I94 Single Source of Truth Data Warehouse

Project Purpose and Scope

Udacity Data Engineering Nanodegree Program Capstone Project

Purpose of this project is to create a single source of truth data warehouse to analyze I94 immigration records. We have been provided a variety of datasets including I94 immigration data logs, U.S. cities demographics, travel ports, and approximate temperatures across cities.

Technologies and Tools

Apache Spark : Apache spark is chosen since it is the state-of-art computing engine.
Amazon Redshift and S3 : Due to working together too well and easy usage, S3 is chosen as a data lake technology while Redshift is as a warehouse.

Data Model

Files

1. Capstone Project Template.ipynb : This file is used to explore, experiment and clean data as well as create the pipeline.
2. I94_SAS_Labels_Descriptions.SAS : Contains column descriptions of immigration files.
3. SAS Data files                  : Provided within Udacity workspace. Month by month I94 immigration log files.
4. dl.cfg                          : Contains access, secret access keys and redshift database configuration information.
5. etl.py                          : This file contains the source code of the whole etl process.

◆ MATERIAL SHOWN
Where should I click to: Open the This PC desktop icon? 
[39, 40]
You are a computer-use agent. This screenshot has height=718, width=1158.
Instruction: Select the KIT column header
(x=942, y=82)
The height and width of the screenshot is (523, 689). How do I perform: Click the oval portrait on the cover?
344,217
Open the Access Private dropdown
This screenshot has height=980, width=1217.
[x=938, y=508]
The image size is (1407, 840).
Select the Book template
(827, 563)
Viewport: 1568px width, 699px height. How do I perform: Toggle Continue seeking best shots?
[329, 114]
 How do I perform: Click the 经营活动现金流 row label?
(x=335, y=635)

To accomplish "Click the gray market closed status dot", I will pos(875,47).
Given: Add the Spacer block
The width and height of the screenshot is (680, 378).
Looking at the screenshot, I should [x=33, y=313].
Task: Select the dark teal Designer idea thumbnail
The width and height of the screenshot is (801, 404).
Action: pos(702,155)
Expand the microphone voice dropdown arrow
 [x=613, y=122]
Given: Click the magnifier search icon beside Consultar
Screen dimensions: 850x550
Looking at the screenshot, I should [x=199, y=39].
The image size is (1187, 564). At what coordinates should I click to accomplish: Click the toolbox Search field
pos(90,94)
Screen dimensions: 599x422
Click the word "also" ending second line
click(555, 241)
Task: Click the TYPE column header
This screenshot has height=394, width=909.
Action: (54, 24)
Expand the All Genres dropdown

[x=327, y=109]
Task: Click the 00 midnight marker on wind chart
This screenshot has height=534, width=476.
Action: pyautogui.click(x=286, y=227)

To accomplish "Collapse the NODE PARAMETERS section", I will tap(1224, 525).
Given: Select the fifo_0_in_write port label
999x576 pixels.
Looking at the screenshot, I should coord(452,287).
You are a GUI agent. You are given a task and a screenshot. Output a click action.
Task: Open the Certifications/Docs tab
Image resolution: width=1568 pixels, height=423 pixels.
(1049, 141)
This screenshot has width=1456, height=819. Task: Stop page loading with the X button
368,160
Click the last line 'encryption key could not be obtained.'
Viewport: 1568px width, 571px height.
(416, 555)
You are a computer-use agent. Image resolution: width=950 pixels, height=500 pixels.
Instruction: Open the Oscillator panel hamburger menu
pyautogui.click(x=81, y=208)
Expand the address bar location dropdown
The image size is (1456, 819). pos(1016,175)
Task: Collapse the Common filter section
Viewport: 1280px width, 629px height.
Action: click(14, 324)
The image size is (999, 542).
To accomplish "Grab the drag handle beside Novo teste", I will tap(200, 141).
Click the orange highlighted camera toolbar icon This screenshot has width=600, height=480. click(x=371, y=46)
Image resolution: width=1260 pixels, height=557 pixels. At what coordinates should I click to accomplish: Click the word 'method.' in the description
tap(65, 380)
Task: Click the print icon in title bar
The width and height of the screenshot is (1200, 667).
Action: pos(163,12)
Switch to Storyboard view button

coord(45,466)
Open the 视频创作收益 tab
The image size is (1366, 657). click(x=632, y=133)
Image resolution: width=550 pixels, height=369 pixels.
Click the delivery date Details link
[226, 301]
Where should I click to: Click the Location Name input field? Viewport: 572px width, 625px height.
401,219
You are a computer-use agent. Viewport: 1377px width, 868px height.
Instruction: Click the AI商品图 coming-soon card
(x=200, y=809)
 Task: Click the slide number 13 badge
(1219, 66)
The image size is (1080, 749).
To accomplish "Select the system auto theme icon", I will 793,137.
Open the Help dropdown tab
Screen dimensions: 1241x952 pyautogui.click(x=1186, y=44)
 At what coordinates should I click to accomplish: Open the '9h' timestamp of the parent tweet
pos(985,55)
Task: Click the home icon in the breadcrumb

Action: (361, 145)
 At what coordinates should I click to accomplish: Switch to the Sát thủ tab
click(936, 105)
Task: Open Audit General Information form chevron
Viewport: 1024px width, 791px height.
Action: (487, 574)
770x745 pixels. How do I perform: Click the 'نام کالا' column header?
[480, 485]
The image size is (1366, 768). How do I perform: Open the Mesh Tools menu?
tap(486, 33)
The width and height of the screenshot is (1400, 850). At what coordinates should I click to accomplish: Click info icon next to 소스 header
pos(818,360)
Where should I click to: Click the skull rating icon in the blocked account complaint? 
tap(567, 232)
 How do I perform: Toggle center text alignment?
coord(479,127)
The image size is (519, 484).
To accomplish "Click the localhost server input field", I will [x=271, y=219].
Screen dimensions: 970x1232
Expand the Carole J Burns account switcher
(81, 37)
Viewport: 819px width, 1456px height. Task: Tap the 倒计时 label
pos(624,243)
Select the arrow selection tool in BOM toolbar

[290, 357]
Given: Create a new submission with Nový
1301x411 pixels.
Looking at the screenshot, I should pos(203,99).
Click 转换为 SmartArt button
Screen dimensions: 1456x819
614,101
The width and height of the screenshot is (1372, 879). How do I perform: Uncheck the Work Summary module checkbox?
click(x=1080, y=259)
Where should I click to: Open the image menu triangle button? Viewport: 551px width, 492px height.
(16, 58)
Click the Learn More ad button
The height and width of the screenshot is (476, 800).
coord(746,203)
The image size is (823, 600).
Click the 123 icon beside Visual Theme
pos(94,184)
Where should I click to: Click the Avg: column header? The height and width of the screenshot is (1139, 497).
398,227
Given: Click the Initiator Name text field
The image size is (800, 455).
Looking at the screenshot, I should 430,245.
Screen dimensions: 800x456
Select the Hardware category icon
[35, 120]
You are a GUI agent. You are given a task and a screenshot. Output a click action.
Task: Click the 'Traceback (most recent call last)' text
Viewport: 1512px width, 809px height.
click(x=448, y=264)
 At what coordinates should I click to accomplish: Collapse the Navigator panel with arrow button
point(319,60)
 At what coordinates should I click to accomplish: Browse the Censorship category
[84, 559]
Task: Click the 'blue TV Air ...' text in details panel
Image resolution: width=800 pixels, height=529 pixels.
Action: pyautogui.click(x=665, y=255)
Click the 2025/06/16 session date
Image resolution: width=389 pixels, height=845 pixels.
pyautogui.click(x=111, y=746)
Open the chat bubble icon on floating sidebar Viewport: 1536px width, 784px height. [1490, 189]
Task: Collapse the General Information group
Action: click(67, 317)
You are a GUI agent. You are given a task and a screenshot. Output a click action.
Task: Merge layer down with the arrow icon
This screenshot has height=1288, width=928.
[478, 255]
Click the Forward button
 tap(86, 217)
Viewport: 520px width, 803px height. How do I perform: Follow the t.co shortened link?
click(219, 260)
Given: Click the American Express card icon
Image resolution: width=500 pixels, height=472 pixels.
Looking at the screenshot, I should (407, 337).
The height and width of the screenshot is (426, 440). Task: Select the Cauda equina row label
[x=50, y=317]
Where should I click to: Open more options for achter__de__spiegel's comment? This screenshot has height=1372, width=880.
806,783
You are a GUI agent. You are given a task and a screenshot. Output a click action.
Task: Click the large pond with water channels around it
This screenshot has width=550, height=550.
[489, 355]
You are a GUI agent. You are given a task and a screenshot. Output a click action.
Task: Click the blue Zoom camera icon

◆ EXERCISE INSTRUCTIONS
Set down the portion of the I94 data warehouse text above, starting with "I94 Single Source" and going on through "temperatures across cities.", copied word for word.

◆ ANSWER TO THIS TASK
I94 Single Source of Truth Data Warehouse

Project Purpose and Scope

Udacity Data Engineering Nanodegree Program Capstone Project

Purpose of this project is to create a single source of truth data warehouse to analyze I94 immigration records. We have been provided a variety of datasets including I94 immigration data logs, U.S. cities demographics, travel ports, and approximate temperatures across cities.